=== SUPPLIED PASSAGE ===
Chesapeake reported its highest quarterly profits in history for 2Q2012, with earnings up 91% year/year. Net profits totaled $929 million ($1.29/share), almost double year-ago earnings of $510 million (68 cents).
Excluding one-time gains, which included $584 million primarily related to the sale of the midstream business, Chesapeake earned $3 million (6 cents/share) in 2Q2012, which was 2 cents lower than Wall Street estimates. Long-term debt climbed 9.5% year/year to $14.3 billion, but the company said it still is committed to paring debt to $9.5 billion by the end of this year.
Quarterly operating cash flow totaled $895 million, and revenue climbed 2% to $3.389 billion. Low natural gas prices sent cash from operations down 45% to $755 million in 2Q2012. Lower prices reduced the company’s total oil and natural gas reserves by 7%.
In 2Q2012 Chesapeake added 4.2 Tcfe of proved reserves through the drillbit for the equivalent of about 700 million boe at a finding and development cost of $1.14/Mcfe.
Chesapeake’s “drilling machine” is “converting large blocks of undeveloped leasehold in the very large quantities of proved reserves,” said McClendon. “And we believe Chesapeake’s performance can improve even further from this very high level as we progress from operations, designs for new asset identification and capture to a more manufacturing-like operations approach designed to maximize efficiency and returns as we shift more fully in the harvest mode…”
Chesapeake’s planned 2013 capital expenditures (capex) now are expected to be about 45%, or $6 billion, lower than in 2012, said the CEO. “Clearly we have listened to investor feedback on this important topic.”
To ensure it can meet its financial obligations, Chesapeake upped its asset sales plans for 2012 by $1.5 billion and now plans to sell $13 billion in assets.
About $7 billion in onshore assets — mostly in the Permian Basin — are set to be sold by the end of September.

=== RECORD EXTRACTS ===
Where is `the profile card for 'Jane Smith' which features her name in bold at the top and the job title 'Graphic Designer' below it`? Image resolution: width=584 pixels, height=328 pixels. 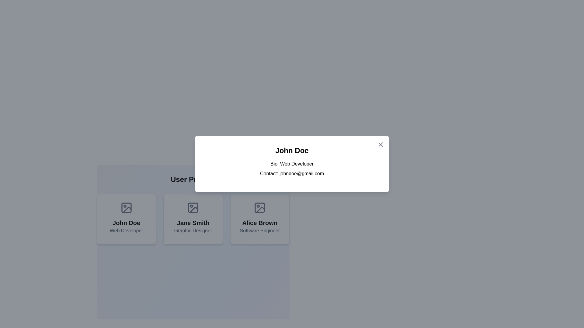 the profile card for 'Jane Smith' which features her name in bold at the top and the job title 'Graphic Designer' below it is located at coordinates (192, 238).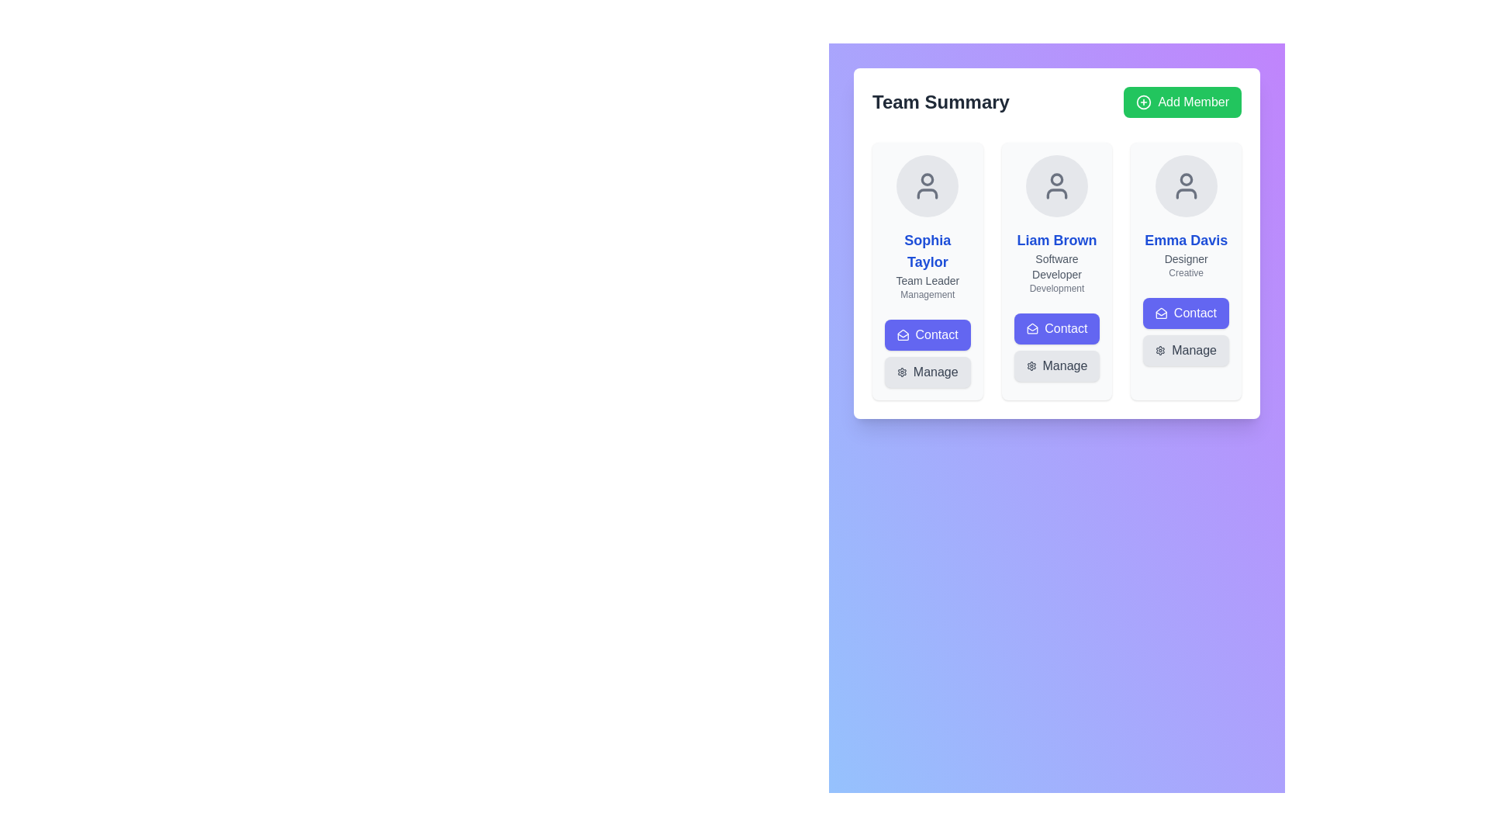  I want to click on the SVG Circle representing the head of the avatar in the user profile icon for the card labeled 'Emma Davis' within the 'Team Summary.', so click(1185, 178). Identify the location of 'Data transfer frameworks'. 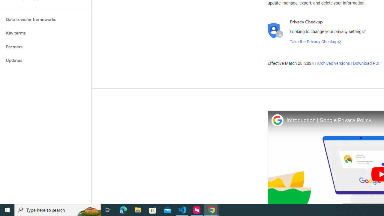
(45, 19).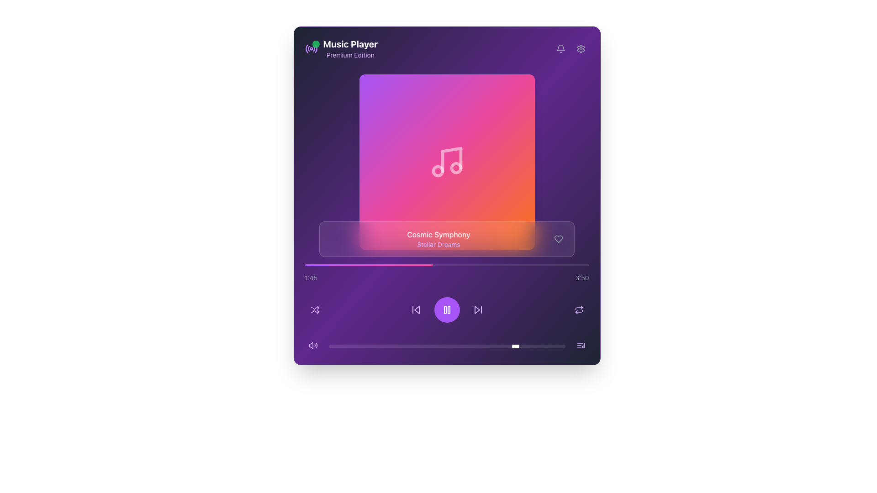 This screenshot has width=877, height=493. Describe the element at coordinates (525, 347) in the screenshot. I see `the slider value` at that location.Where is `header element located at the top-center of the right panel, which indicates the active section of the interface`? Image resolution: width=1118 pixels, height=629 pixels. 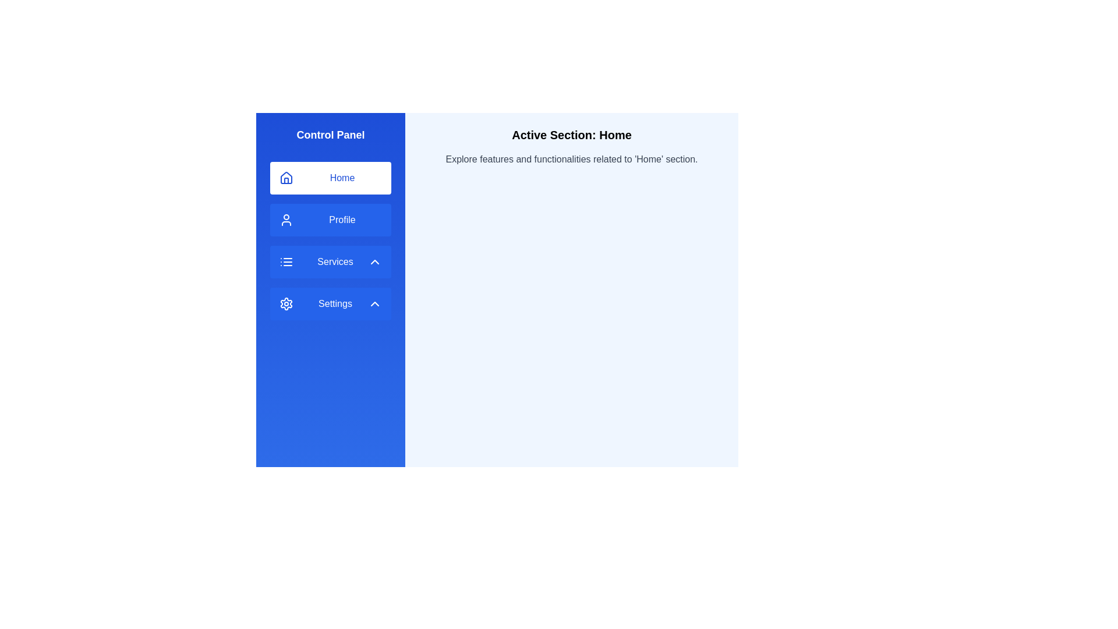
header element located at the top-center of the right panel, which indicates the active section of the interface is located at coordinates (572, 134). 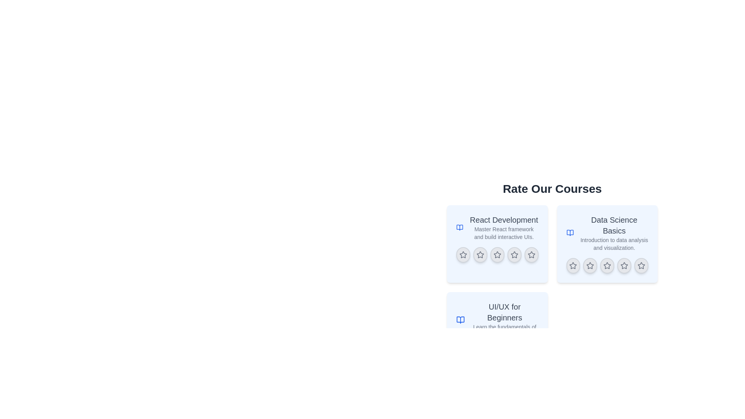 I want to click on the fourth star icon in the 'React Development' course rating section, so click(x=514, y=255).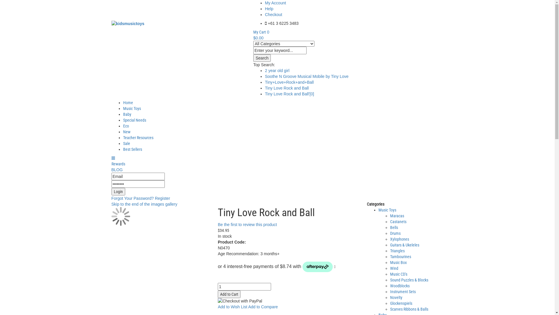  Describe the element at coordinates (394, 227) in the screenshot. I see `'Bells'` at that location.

=== WHAT YOU NEED TO DO ===
Continue the report on Chesapeake's second-quarter 2012 results, starting right after its last sentence.

=== ANSWER ===
A portion of the company’s 1.5 million acres in the Midland formation of the Permian Basin is being sold to affiliates of Houston’s EnerVest Ltd. for an undisclosed sum. Two more Permian asset packages in the Delaware play are expected to be completed within the month.
Negotiations to sell “substantially all” of Chesapeake’s remaining midstream assets are also under way with Global Infrastructure Partners (GIP), which already has purchased most of the assets (see Daily GPI, June 11). GIP has an exclusive offer right until next Monday (Aug. 13). Chesapeake also expects to close “various other asset sales” before the end of September.
Assuming it completes all of its planned property sales by the end of the year, Chesapeake expects to repay $4 billion in term loans and achieve a 25% two-year debt reduction goal.
“We anticipate a much higher return to our portfolio than you’ve seen in the past,” McClendon told analysts. Chesapeake had completed $4.7 billion in asset sales at the end of June, he said.
“During the third quarter, we anticipate entering an asset sales agreements of approximately $7 billion, which would bring our asset sales to approximately $11.7 billion year-to-date. We continue to identify additional assets to sell during the fourth quarter that will help me in our updated goal of $13 billion to $14 billion in asset sales for 2012.”
Another $4-5 billion in asset sales also are on the table for 2013, said the CEO.
“When we have completed our asset sales, we anticipate Chesapeake will still retain core positions in 10 plays, which we believe will be 10 out of the 15 best plays in the country. In each of those 10 plays, Chesapeake will be either the No. 1 or No. 2 producer.”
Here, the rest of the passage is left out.